Exercise inputs

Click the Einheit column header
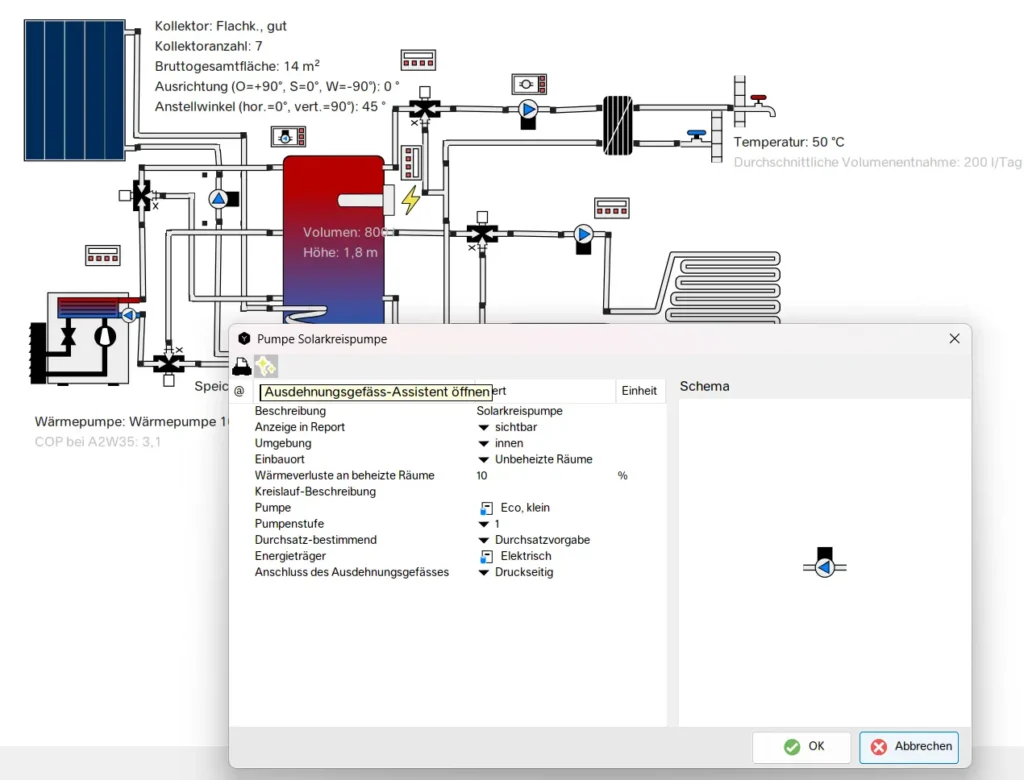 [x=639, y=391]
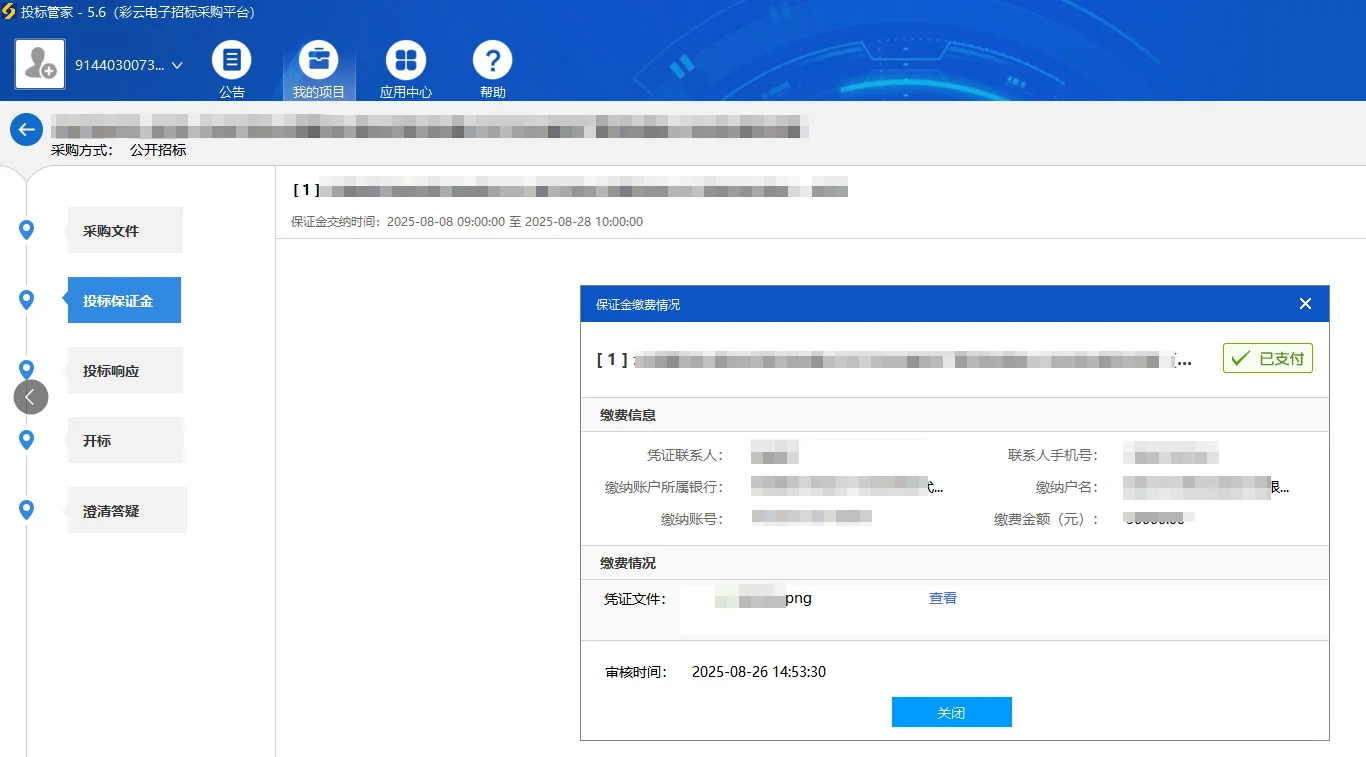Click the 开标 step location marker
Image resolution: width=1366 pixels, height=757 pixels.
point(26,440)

---

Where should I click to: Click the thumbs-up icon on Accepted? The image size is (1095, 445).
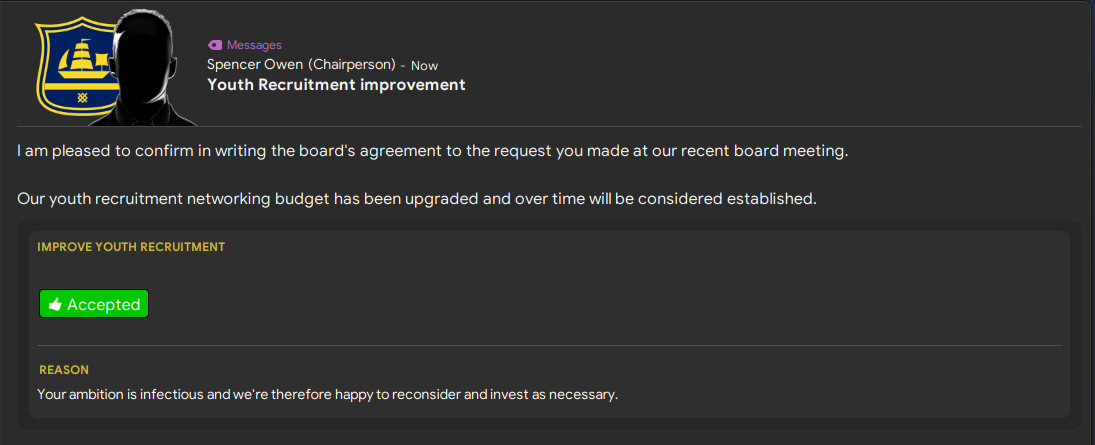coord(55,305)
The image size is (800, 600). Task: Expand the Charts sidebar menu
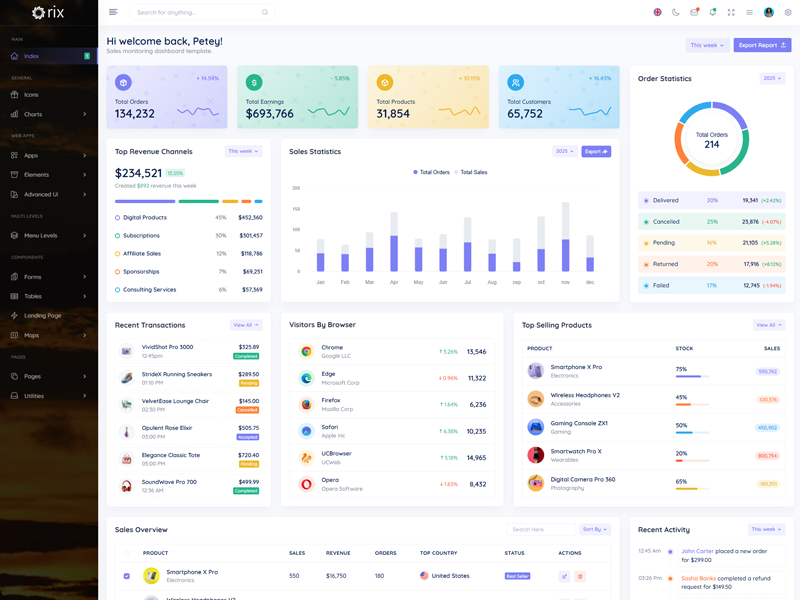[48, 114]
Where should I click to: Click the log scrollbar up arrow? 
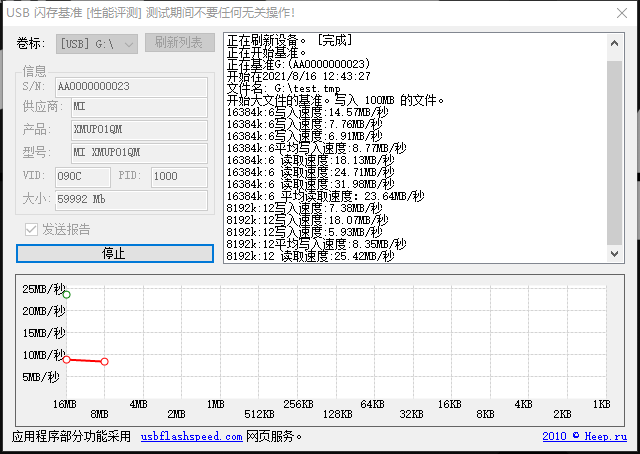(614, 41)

--

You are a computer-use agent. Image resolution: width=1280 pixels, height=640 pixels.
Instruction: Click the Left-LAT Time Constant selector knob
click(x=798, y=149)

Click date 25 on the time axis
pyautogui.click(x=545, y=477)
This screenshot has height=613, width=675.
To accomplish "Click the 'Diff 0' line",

Work required
Above are the entries. Copy exactly the part that opens with the line containing "You are a computer-use" and closes with the line containing "the 'Diff 0'", and no more.

Problem solution
You are a computer-use agent. Image resolution: width=1280 pixels, height=640 pixels.
Instruction: Click the Left-LAT Time Constant selector knob
click(x=798, y=149)

Click date 25 on the time axis
pyautogui.click(x=545, y=477)
This screenshot has height=613, width=675.
To accomplish "Click the 'Diff 0' line",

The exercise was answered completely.